[Verilen görev 1]
Dünya sevgisini anlatan metinden "Efendi Hazretleri bu" kısmından "rızâsını kazanabilir..." kısmına kadar olan bölümü hiç değiştirmeden geri ver.
[Verilen görev 2]
Dünya sevgisini anlatan metne göre, dünya malına sahip olmak insana neden her zaman zarar vermez? Bir ile üç cümle arasında açıkla.
[Verilen görev 3]
Dünya sevgisini anlatan metni, gösterilen son cümlesinden sonra devam ettirerek uzat.

:: Verilen metin ::

Hubb-u Dünya Ne demektir?
Hubb-u Dünya Ne demektir?
Dünya sevgisi. Ölümden sonra işe
yaramayacak olan şeylere düşkün olmak. Dünya; haramlar, mekruhlar ve Allahü Teâlâ’yı
unutturan her şeydir.
Hubb-u dünyâ arttıkça, âhirete
olan zarar da artar. Âhiret sevgisi arttıkça, dünyânın ona zararı azalır.
(Hadîs-i şerîf-Mektûbât-ı Rabbânî)
Hubb-ı dünyâ, günahların
başıdır. (Hadîs-i şerîf-Mektûbât-ı Rabbânî)
Bütün kötülüklerin başı dünyâ
sevgisidir...
Sôfiyye indinde nefsin en kötü
sıfatlarından biri olarak kabûl edilen, "hubb-i dünyâ" yani
"dünyâ sevgisi"nin mahzurları ve kalbi bu kötü sıfattan temizlemek
husûsunda Muzaffer Efendi Hazretlerinin lütfettiği bazı hikmetli sözleri,
nasîhatları ve ibretli kıssalardan birkaçını sizler için bir araya getirmeye
çalıştık...
Efendi Hazretleri bu hususda
buyururlardı ki:
İnsanı bir gemiye, dünyâ metâını
da denizin suyuna teşbîh edebiliriz... Nasıl ki su geminin dışında yani gemi
suyun üstünde olduğunda kolaylıkla yol alıyor fakat su gemiye dolunca gemi
batıyorsa, insan da dünyâ sevgisini kalbine soktuğu zaman helâk olur... İnsan,
dünyâ muhabbetini kalbine sokmadığı takdirde, dünyâ malına sâhip olmak ona
zarar eriştirmez hattâ insan, onunla yapacağı hayır-hasenât ile Allah'ın
rızâsını kazanabilir...

:::
:: Çıkarılan kayıtlar ::

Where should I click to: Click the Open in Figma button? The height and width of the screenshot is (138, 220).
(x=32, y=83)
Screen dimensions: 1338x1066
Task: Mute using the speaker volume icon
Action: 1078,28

:::

[Son cevap 1]
Efendi Hazretleri bu hususda
buyururlardı ki:
İnsanı bir gemiye, dünyâ metâını
da denizin suyuna teşbîh edebiliriz... Nasıl ki su geminin dışında yani gemi
suyun üstünde olduğunda kolaylıkla yol alıyor fakat su gemiye dolunca gemi
batıyorsa, insan da dünyâ sevgisini kalbine soktuğu zaman helâk olur... İnsan,
dünyâ muhabbetini kalbine sokmadığı takdirde, dünyâ malına sâhip olmak ona
zarar eriştirmez hattâ insan, onunla yapacağı hayır-hasenât ile Allah'ın
rızâsını kazanabilir...

[Son cevap 2]
Metin insanı bir gemiye, dünya malını da denizin suyuna benzetir: Su geminin dışında kaldıkça gemi rahatça yol alır, içine dolunca ise gemi batar. Aynı şekilde insan dünya sevgisini kalbine sokmadığı sürece mala sahip olmak ona zarar vermez. Hatta insan o malla yapacağı hayırlarla Allah'ın rızasını kazanabilir.

[Son cevap 3]
İşte bu hakîkate binâen, Efendi
Hazretleri sünnet çocuklarına para vereceği vakit zarfın üzerine "Cebinde
çok olsun, gönlünde yok olsun" diye yazdırırlardı...
Bütün dünyâ senin olsa bile
gerçekde Hakk'ın olduğunu bil...
Hazret-i Aşkî
Hubb-u Riyâset
Hubb-ı riyâset: Makam ve mevki sevgisi
Hubb-ı riyâsetin insana yapacağı
zarar, iki aç kurdun, bir koyun sürüsüne girdiği zaman, yaptıkları zarardan
daha çoktur. (Hadîs-i şerîf-Berîka)
Hubb-ı riyâset insanlarda üç
şeyden hâsıl olur. Birincisi, nefsin arzûlarına kavuşmak arzusu. Nefs,
arzûlarının, haram yollardan elde edilmesini ister. İkincisi, kendinin ve
başkalarının haklarını zâlimlerden kurtarmak, müstehâb (dinde güzel görülen) ve
mübâh (dînen izin verilen) işleri yapmak içindir. Bu niyet ile mevkiye
kavuşurken, riyâ (gösteriş) ve hakkı bâtıl ile karıştırmak gibi, İslâmiyet'in
yasak ettiği şeyleri yapmamak ve vâcibleri, sünnetleri terk etmemek lâzımdır.
Üçüncüsü nefsi eğlendirmektir. (Muhammed Hâdimî)
Olup nâdim elim çektim hevâdan,
Pâk ettim kalbimi hubb-ı
sivâdan.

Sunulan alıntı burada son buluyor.